TL;DR equivalence? At this stage (pre-marathon, 17 miles max) I'd say a good climbing day about 6000', in the saddle for 4 or 5 hours? I dunno though, I've always made sure I've got enough miles in the bank to ensure my legs still worked after an event. I'll let you know in April.
 

Sharky

Veteran
Location
Kent
Maybe we should look at the ironman distances.
2.4 swim
112 bike
Marathon

Assuming they have tried to make each section comparable in terms of effort etc, without giving an advantage to one specific discipline, then this would point to 112 miles being the equivalent.
 

mjr

Comfy armchair to one person & a plank to the next
Non-competitive sportives mean cafe stops (a basic requirement of the leisurely century ride :laugh:) plus the soft-pedalling bits, sat in the draft, and the nice downhill rolls where you can catch your breath and do a bit of active recovery are all part of it... no such luxury when running cos even the downhills take a physical toll.
I am fairly sure one is allowed to stop at cafes when running non-competitively too. Few do, but then few sportivers stop at a cafe in my experience.
 

Dogtrousers

Kilometre nibbler
Just thought I'd post this that I saw while perusing the Velo Essex website. https://www.veloessex.com/100-mile-route/overview/

100 Miles – the big one. The ‘marathon distance’ of the cycling world. It seems like a long way, but with enough training and preparation, it’s a challenge that’s achievable for riders of all ability levels.

I think that if you're going to go for a distance, and nothing else, then the equivalence 100 miles = marathon is about the best you will do. Or perhaps 200km, which is in the same ballpark but doesn't have the same ring as 100 miles to Brits.

It's good enough for snappy sentences like the above but as we've established a 100 mile ride is a piece of cake compared to the physical punishment of a marathon.

Doing a particular amount of climbing might be fairer, but it just doesn't have the same ring to it. Maybe a half-Everest ~4,400m/14,500ft.

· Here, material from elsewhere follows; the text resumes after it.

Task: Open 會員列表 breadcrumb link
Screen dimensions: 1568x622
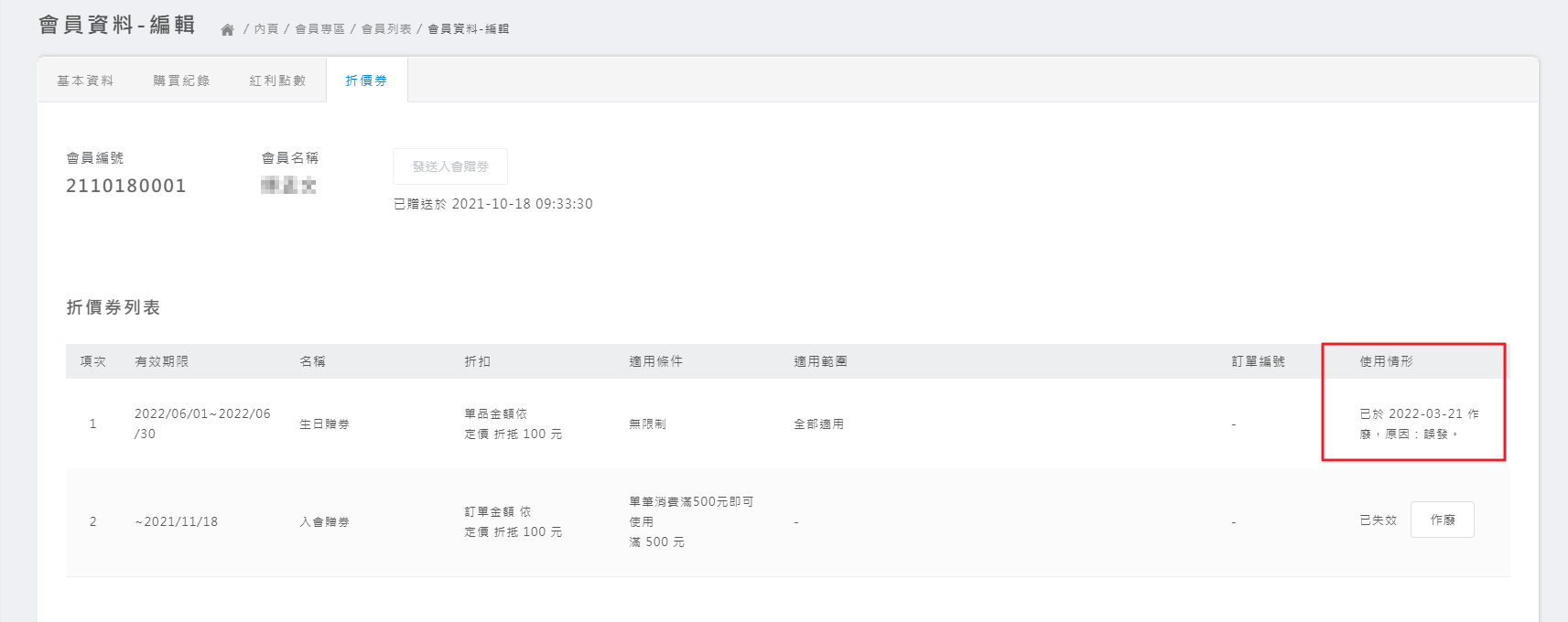Action: point(386,29)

I think an Everest is too big an ask.
 
few sportivers stop at a cafe in my experience.
On the very few sportives I’ve ever bothered with ( the first Velo Birmingham Midlands, and the PRLS 100 a few times) I’ve stopped at a Pret A Manger, and a pub. I do / did get some odd looks from people watching over the barriers, as I stopped, lock my bike to the bike racks outside and went in for a bite to eat and a drink / pint. I was told I “wasn’t taking it seriously” when I finished. You don’t say:laugh:
 
On the very few sportives I’ve ever bothered with ( the first Velo Birmingham Midlands, and the PRLS 100 a few times) I’ve stopped at a Pret A Manger, and a pub. I do / did get some odd looks from people watching over the barriers, as I stopped, lock my bike to the bike racks outside and went in for a bite to eat and a drink / pint. I was told I “wasn’t taking it seriously” when I finished. You don’t say:laugh:
You've paid the money, you can do it how you like!

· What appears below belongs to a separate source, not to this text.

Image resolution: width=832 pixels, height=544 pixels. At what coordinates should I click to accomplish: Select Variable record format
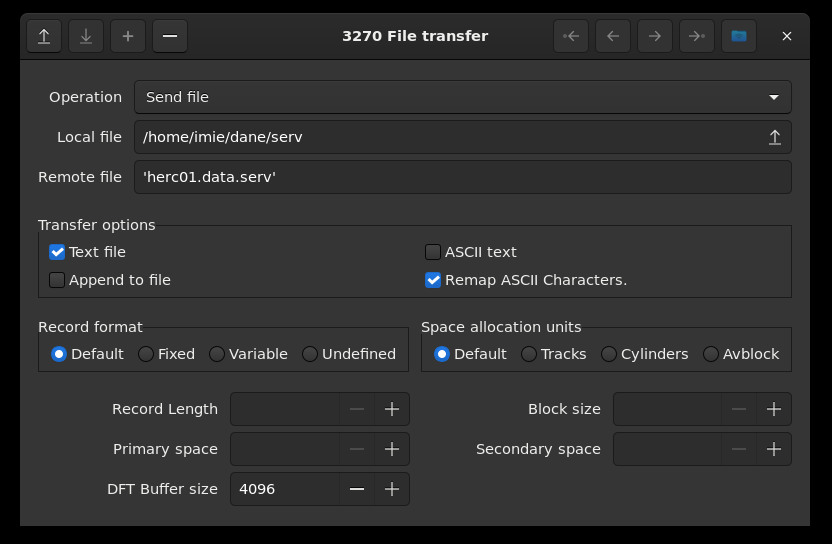[217, 354]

Actually, thinking about it, why would you want to get it over and done with as quickly as possible? I only do that with things that I hate.
 

Dogtrousers

Kilometre nibbler
LEL and PBP I regard as being more equivalent to those Ultra-Marathons where they run the entire length of the Pennine Way or similar. You don't have to take a nap at the side of the road for RideLondon or the London Marathon!
Not really on topic but I was a minor official at a hundred mile race at Crystal Palace track years and years ago. Jeez that was boring. I had to count the laps for "my guy". Fortunately "my guy" dropped out after a while (it seemed like a very long while) so I was released and went home. ISTR some Russian guy went on to break the record. I don't think any naps were taken.